Lottie got up, went into the next room, threw an old shawl over her head, and stepped out of the side door into the woods, for the house had not been built long, and all the clearing was on the other side.

Though it was winter, it was not very cold, and the woods were almost as attractive as in summer.

Walking a few rods, Lottie sat down on her favorite seat, a fallen tree trunk covered with moss.

“I declare, it’s too bad!” she began to herself. “I believe May is dying because it’s so stupid here. I could ’most die myself. I wonder if I couldn’t do something to amuse her. Couldn’t I buy something, or make something,” she went on, slowly turning over in her mind all her resources. “Let me see,—I have two dollars left. I wish I could buy her a set of chessmen! She and father play so much. Wait! wait!” she cried excitedly, jumping up and dancing around; “I have it! I can make her a set like Kate Selden’s, or something like it, I know! Oh, dear! won’t that be splendid! How delighted she will be! But where’ll I get the figures?”

She sat down again more soberly, and fell into a brown study.

“My two dollars will buy enough china dolls, I guess, and I’ll get Aunt Laura to send them to me by mail.”

This was a bright thought, and the more she thought of it, the greater grew her plan. She remembered several things she could make, and before she went into the house, she even ventured to dream of a tree.

That night a mysterious letter was written, the two dollars slipped in, sealed, and directed, ready to give to the postman, an old man who passed every day with mail for the village.

Never did ten days seem so long to Lottie as that particular ten days which passed before she got her answer. Every day, at the postman’s hour, she ran up to the road and waited for him, all the time planning the wonderful things she would do. At last, one day, the old man stopped his horse, fumbled in his saddlebags, and brought out a package directed to her.

She seized it, and ran off to open her treasure. What did the package contain? Nothing but twenty-eight china dolls, some silver and gilt paper, and some bits of bright silk.

“Auntie has got everything!” she exclaimed joyfully; “and now I can go right to work.”

Now the log house had but four rooms,—the living-room, where they ate, and where old Nancy cooked at a big cave of a fireplace, in which logs were burning from fall to spring; the girls’ room, where May lay, which was also warmed by a big fireplace; father’s room, and a room in the attic for Nancy.

Lottie could not work in the cold, nor in May’s room, so she established herself in a warm corner of the living-room, far enough from Nancy’s dull eyes, and near a window. Day after day she worked, making excuses to May for leaving her so much alone, and hiding her work before her father came in at night.

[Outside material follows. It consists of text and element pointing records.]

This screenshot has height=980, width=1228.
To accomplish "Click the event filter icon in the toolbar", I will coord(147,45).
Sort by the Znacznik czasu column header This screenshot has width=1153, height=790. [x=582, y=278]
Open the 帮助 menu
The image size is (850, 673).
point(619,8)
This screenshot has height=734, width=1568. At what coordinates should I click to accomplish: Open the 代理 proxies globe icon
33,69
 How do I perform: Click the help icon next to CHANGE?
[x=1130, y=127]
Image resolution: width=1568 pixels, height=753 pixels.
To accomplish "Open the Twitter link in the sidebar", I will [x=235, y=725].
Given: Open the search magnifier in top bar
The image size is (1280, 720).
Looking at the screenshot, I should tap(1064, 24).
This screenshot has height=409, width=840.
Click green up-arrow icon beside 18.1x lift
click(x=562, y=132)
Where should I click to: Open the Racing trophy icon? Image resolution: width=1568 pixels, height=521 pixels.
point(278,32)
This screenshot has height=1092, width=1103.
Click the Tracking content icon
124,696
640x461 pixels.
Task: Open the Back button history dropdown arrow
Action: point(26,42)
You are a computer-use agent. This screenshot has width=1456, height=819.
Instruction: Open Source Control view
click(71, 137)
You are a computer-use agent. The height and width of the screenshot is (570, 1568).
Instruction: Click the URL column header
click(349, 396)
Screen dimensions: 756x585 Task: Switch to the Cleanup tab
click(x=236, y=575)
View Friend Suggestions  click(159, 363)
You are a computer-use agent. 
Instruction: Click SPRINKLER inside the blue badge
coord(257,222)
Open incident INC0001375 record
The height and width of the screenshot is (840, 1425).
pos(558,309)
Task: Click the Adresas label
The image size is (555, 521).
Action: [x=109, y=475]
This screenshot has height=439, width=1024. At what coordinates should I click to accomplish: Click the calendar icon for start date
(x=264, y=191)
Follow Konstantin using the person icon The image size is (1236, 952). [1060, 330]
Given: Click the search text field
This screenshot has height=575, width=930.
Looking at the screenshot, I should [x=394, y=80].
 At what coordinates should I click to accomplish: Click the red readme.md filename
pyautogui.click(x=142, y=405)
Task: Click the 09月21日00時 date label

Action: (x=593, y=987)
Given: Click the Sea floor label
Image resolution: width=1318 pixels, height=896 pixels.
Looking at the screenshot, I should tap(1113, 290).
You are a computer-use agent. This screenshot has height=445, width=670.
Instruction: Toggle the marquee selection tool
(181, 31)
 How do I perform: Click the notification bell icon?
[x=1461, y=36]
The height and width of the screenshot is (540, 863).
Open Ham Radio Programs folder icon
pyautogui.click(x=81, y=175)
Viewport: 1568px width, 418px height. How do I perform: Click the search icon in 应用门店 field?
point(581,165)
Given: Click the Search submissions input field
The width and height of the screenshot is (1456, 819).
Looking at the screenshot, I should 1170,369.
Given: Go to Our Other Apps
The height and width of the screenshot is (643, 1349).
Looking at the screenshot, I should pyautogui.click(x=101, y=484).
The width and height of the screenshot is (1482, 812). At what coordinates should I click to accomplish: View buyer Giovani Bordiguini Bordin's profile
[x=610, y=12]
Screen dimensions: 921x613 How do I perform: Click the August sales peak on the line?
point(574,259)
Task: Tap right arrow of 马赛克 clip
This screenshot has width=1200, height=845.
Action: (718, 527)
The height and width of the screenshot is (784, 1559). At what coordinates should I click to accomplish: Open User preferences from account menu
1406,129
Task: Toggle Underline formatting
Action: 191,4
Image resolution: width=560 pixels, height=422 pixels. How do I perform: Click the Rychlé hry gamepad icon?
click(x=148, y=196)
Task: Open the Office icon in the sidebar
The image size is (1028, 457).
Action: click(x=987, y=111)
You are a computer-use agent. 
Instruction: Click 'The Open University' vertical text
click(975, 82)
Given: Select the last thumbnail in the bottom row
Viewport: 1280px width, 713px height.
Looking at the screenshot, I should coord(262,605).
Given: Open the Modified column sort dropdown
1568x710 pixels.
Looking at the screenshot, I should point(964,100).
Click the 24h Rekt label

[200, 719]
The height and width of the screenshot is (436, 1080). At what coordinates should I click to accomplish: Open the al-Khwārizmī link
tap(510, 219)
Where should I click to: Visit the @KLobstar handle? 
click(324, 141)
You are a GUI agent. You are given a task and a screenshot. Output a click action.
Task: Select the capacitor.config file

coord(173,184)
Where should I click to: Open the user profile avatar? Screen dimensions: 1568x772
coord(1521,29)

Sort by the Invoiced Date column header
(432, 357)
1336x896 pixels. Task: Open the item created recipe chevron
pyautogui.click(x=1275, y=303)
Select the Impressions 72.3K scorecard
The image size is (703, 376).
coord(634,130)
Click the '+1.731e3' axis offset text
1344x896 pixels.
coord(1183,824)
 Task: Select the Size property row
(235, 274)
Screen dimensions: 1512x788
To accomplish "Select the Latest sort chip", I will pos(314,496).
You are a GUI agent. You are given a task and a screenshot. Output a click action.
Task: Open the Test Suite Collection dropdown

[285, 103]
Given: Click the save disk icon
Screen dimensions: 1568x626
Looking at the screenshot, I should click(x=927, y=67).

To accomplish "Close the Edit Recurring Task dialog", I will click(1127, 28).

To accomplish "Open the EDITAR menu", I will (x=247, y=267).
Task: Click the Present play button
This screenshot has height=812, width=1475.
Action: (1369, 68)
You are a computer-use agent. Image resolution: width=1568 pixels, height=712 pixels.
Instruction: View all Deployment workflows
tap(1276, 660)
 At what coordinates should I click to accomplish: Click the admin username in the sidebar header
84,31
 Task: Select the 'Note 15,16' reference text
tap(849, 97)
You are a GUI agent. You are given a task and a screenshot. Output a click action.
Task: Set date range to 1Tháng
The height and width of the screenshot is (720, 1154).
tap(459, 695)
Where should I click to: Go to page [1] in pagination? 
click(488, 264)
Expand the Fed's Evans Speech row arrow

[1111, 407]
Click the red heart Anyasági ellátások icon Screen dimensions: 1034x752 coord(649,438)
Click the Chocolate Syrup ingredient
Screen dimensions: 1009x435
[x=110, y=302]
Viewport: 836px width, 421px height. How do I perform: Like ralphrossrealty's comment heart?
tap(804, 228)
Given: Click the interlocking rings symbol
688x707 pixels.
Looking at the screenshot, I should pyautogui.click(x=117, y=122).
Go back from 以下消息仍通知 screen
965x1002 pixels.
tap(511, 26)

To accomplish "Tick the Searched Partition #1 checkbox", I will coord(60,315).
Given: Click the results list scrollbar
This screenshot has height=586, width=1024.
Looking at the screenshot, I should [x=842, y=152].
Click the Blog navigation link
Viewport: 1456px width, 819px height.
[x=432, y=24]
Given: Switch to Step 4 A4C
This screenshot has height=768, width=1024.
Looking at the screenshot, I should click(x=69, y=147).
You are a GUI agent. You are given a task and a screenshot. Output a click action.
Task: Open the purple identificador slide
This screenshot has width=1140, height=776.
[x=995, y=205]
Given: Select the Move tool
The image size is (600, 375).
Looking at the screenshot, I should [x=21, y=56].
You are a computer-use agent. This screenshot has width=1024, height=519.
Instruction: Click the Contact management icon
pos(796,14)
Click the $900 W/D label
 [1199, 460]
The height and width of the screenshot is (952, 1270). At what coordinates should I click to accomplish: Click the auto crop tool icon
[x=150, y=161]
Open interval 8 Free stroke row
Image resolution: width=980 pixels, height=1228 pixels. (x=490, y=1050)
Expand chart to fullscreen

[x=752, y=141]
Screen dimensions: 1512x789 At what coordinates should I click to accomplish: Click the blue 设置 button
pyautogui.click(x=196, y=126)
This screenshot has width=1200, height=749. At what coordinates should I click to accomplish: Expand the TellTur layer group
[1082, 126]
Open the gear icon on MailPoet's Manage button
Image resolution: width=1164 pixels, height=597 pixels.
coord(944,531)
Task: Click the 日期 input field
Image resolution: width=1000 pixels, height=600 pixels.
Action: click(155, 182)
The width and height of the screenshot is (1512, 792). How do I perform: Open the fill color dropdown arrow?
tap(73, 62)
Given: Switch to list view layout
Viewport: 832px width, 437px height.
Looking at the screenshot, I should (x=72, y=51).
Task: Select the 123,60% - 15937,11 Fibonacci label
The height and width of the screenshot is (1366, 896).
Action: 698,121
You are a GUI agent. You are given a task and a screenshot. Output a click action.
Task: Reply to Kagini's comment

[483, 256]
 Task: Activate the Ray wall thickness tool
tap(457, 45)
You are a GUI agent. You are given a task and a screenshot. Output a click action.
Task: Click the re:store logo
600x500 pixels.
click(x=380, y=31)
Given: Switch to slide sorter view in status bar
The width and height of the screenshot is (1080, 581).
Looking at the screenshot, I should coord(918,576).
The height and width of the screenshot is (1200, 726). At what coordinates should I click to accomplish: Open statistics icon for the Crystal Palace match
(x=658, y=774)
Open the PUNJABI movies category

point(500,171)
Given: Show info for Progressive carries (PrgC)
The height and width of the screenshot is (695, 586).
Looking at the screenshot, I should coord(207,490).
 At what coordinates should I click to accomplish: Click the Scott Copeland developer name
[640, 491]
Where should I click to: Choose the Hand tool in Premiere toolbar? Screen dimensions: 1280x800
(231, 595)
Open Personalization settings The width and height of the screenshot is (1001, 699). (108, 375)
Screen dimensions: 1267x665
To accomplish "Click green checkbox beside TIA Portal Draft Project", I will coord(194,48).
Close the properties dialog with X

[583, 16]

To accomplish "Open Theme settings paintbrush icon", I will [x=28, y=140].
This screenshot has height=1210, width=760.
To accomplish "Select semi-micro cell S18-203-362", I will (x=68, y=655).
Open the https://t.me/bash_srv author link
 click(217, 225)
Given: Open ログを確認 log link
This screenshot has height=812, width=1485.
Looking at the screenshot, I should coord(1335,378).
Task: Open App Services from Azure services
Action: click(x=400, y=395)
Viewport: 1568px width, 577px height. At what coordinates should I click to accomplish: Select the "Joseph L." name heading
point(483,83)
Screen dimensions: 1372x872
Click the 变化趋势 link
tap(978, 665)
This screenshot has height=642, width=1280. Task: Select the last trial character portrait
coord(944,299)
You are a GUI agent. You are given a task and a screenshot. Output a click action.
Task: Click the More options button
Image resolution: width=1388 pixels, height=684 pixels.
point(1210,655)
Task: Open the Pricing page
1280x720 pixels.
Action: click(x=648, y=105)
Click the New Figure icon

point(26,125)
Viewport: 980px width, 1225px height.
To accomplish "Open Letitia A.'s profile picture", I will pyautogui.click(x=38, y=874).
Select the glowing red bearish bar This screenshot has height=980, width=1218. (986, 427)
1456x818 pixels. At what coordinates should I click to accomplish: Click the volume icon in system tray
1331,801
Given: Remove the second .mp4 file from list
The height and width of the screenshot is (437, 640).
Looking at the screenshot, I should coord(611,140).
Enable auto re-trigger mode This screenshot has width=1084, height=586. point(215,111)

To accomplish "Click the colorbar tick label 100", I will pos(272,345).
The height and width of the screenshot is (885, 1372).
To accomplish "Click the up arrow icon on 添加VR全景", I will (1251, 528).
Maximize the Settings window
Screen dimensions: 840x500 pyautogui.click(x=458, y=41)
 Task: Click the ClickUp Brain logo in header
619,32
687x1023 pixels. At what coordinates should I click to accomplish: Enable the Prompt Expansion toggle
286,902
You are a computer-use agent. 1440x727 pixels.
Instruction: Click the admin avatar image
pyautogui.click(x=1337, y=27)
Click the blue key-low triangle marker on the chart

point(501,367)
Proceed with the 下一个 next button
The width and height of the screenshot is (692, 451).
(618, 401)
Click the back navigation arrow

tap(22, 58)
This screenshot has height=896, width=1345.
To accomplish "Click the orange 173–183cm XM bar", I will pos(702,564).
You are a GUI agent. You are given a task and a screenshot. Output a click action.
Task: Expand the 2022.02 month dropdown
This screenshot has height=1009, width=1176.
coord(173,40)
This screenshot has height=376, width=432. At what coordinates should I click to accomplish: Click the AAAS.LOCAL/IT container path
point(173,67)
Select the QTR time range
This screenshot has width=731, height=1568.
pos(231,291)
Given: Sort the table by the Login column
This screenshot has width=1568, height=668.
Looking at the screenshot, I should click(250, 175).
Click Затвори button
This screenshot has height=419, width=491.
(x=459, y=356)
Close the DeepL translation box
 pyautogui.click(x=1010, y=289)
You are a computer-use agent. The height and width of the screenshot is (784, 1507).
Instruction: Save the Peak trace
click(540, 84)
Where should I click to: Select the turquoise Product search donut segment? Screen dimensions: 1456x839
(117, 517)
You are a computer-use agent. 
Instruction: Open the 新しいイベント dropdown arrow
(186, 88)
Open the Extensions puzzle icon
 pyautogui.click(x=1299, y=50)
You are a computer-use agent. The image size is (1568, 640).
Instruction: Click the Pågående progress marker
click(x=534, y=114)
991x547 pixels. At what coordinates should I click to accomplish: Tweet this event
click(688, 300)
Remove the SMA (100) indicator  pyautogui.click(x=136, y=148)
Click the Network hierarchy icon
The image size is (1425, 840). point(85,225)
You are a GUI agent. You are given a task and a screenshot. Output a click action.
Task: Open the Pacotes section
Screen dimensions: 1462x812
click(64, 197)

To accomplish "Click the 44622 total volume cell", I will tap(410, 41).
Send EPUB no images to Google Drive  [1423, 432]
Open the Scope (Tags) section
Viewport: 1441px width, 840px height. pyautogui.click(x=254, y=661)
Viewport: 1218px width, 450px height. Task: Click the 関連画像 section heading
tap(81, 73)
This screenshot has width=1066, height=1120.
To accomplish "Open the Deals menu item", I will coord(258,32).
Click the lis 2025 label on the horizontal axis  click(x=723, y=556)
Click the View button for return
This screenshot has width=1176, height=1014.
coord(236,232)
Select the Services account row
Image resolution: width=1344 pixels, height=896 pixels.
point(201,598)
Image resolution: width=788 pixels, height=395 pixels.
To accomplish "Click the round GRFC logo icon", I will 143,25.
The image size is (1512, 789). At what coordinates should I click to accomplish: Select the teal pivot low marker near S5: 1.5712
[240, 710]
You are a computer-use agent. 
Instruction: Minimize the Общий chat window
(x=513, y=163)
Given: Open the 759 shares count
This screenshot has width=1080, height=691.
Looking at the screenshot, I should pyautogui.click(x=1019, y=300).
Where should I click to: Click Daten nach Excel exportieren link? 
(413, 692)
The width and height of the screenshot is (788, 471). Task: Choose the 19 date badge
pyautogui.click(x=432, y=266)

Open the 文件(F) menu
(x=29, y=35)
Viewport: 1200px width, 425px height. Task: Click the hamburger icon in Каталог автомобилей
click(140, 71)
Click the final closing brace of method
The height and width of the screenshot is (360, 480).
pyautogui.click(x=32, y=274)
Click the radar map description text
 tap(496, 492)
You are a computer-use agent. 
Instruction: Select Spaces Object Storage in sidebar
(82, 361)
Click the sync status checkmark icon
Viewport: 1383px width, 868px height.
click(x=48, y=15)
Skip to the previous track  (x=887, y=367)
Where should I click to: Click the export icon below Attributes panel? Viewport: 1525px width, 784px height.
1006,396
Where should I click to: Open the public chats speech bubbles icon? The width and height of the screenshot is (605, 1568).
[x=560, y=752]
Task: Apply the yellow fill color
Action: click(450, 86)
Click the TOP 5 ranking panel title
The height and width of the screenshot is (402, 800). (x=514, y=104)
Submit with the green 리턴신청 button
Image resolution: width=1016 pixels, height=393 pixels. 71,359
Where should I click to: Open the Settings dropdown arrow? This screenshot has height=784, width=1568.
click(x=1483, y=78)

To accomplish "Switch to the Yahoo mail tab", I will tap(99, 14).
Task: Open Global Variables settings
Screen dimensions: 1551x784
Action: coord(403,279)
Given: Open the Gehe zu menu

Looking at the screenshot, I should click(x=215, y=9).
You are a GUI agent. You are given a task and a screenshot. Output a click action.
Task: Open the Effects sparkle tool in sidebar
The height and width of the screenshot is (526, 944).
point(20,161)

I will tell you how she made the set of chessmen. First she hunted up a smooth, thin board, from which she cut, with her father’s saw, a square piece about twenty inches square. The middle of this board she laid out in blocks with a pencil and ruler, careful to make them exactly perfect. The blocks were two inches square and there were eight each way; in fact, it was a copy of the chessboard her father had made.

These squares she covered with gilt and silver paper alternately, covering the joinings with strips of very narrow gilt bordering. The edge of the board she covered with a strip of drab-colored cloth she found in the piece-trunk.

The board being finished,—and it was really very pretty,—she had next to make the chessmen. For these she used the china dolls, the tallest of which was three inches high. Half of the dolls were white and the other half black; the white to wear blue and white, the black ones scarlet and drab.

The dressing was a work of art, for she wished to make them look like the characters they represented. She looked through the picture-books in the house to see how kings and queens and knights and bishops were dressed. Pictures of kings and queens she found in a geography, knights in a volume of Shakespeare, and a bishop in an odd number of an old magazine.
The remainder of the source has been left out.